Tajemnicze spotkanie Dudy z szefami PZPN i UEFA. Czy ustawa Nitrasa ma szansę na przetrwanie?
2024-12-05
Autor: Anna
Prezydent Andrzej Duda spotkał się z Aleksandrem Ceferinem, szefem UEFA, oraz Cezarym Kuleszą, prezesem PZPN, w Pałacu Prezydenckim. Choć ich obecność w Warszawie była związana z galą z okazji 105-lecia Polskiego Związku Piłki Nożnej, to prawdziwe kulisy wydarzeń rozegrały się podczas ich poufnych rozmów.
Z informacji uzyskanych przez serwis Weszlo.com, wynika, że Ceferin miał namawiać Dudy do wetowania kontrowersyjnej ustawy autorstwa ministra Nitrasa, bądź przynajmniej skierowania jej do Trybunału Konstytucyjnego. Ustawa ta, która wprowadza parytet płci w zarządach sportowych związków, zakłada, że 30% miejsc powinno być zajmowane przez kobiety. Dla PZPN oznaczałoby to konieczność zajęcia przez nie sześciu z osiemnastu miejsc, co spotkało się z dużym oporem ze strony Związku.
Wojna między PZPN a Ministerstwem Sportu zdaje się być nieunikniona, a Kulesza oraz jego współpracownicy nie zamierzają podporządkować się nowym przepisom. Ustawa przeszła już przez Sejm i czeka teraz na decyzję Senatu. Jeśli ustawa ta zyska aprobatę w izbie wyższej, trafi do prezydenta, który ma trzy opcje: podpisać ją, zawetować lub skierować do Trybunału Konstytucyjnego.
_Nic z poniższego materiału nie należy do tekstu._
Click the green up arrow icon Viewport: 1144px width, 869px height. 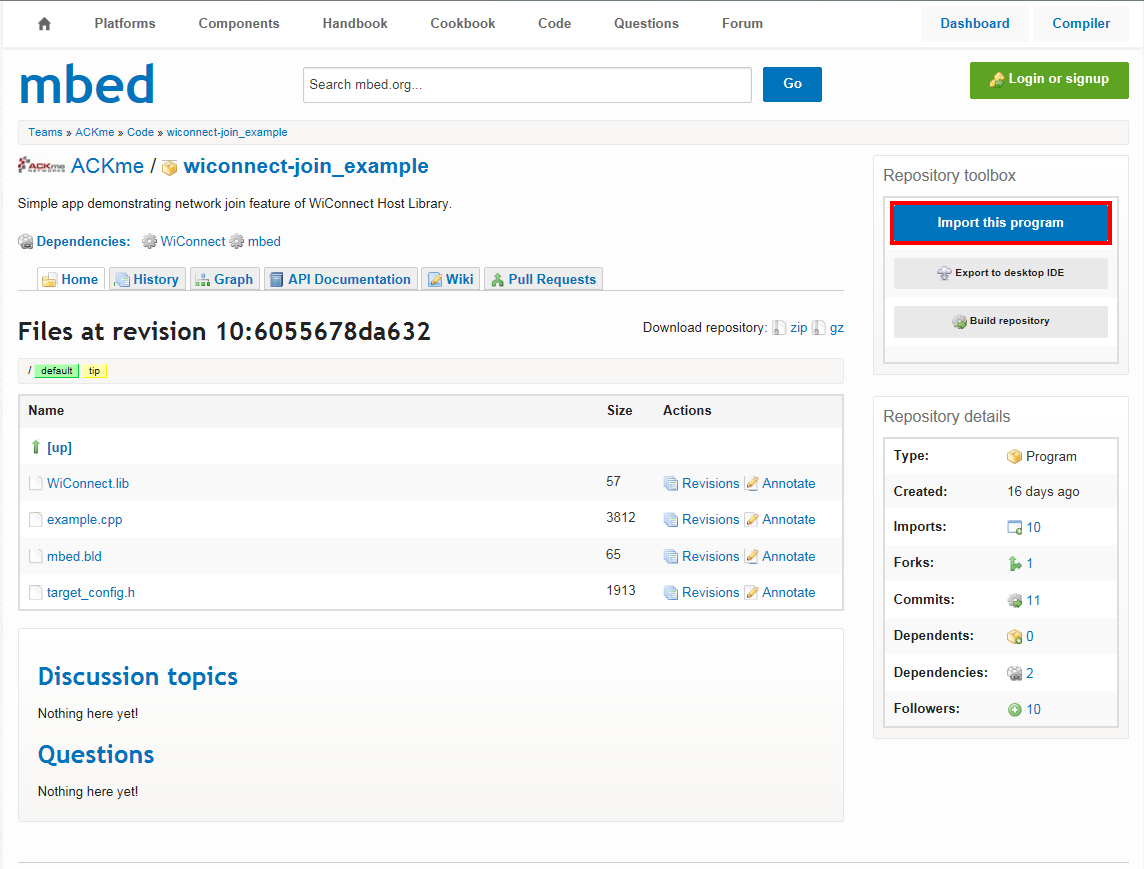pyautogui.click(x=36, y=447)
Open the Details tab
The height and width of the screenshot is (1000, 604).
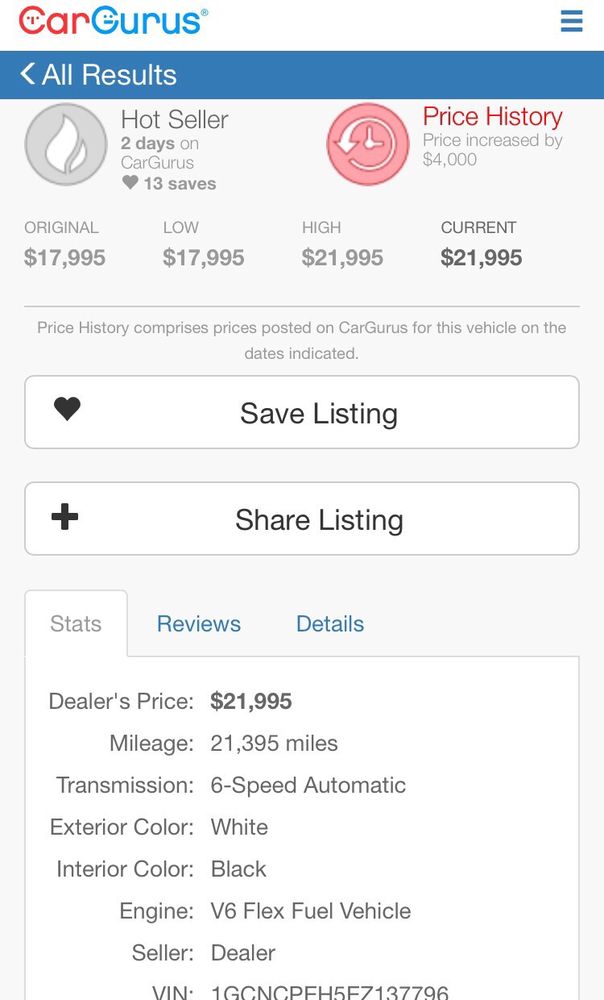point(330,624)
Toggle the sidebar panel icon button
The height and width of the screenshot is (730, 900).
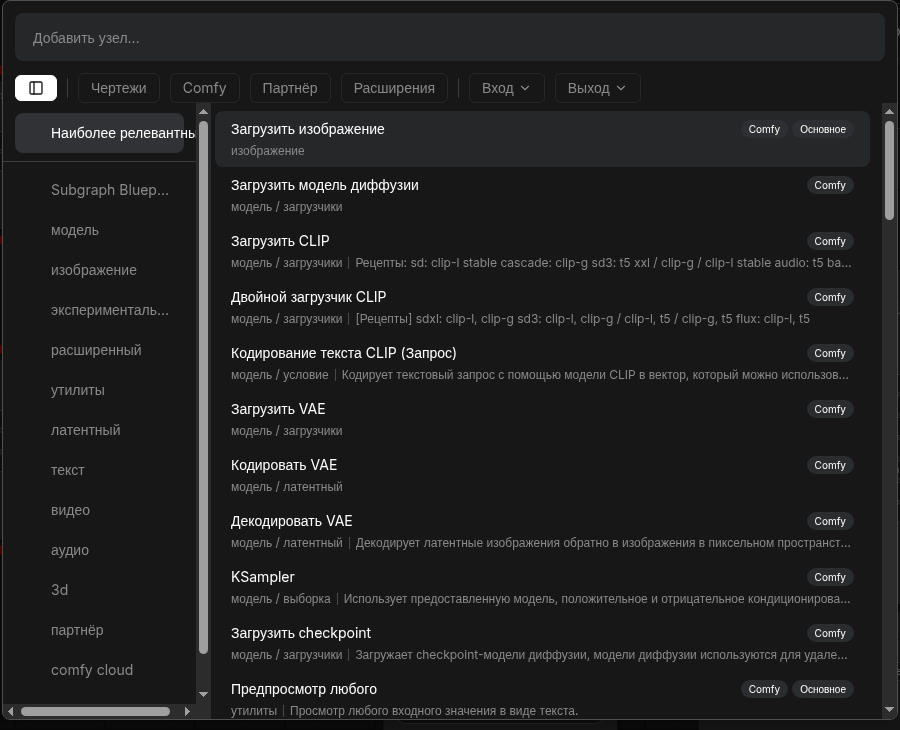pyautogui.click(x=36, y=88)
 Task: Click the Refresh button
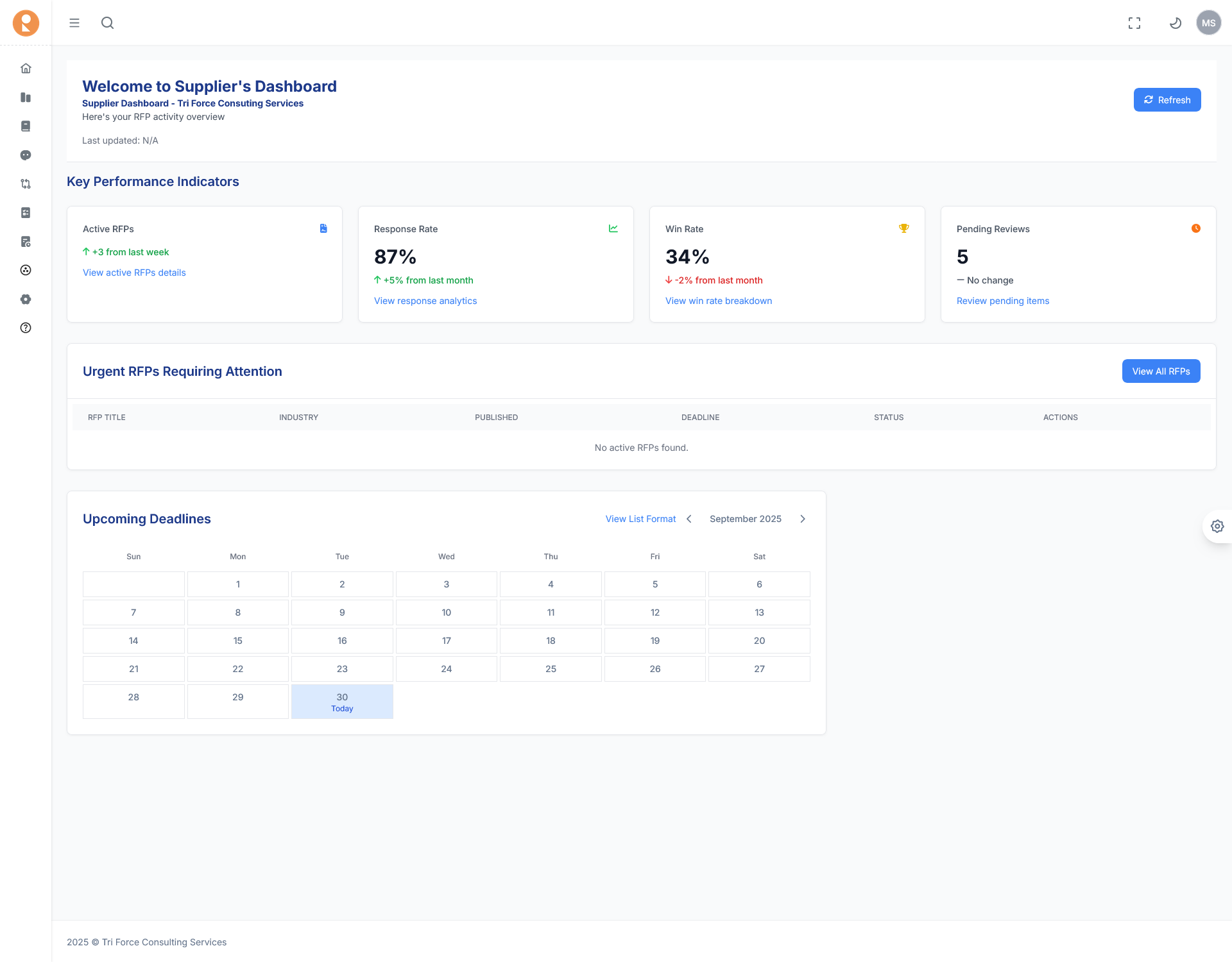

Warto zauważyć, że czas jest kluczowy. Nowe regulacje mają wejść w życie 1 stycznia 2025 roku, co może kolidować z zaplanowanymi wyborami w PZPN, które mają się odbyć w czerwcu lub sierpniu 2024 roku. Władze Związku są w trudnej sytuacji, mając na uwadze konieczność dostosowania się do nowych wymogów płci – co w praktyce mogłoby zmienić wewnętrzną strukturę zarządu.
PZPN nie składa broni, mając na uwadze, że w przypadku podpisania ustawy przez prezydenta, możliwe jest skorzystanie z tzw. opcji 'atomowej', która może grozić wykluczeniem polskiej reprezentacji oraz klubów z europejskich i światowych rozgrywek. Pytanie, które się nasuwa, brzmi: na ile skuteczne będą działania Ceferina, aby ochronić polski futbol przed tego rodzaju katastrofą? Czy Duda zdecyduje się na hura-ewentualizm, czy raczej na odpowiedzialność w trudnych czasach?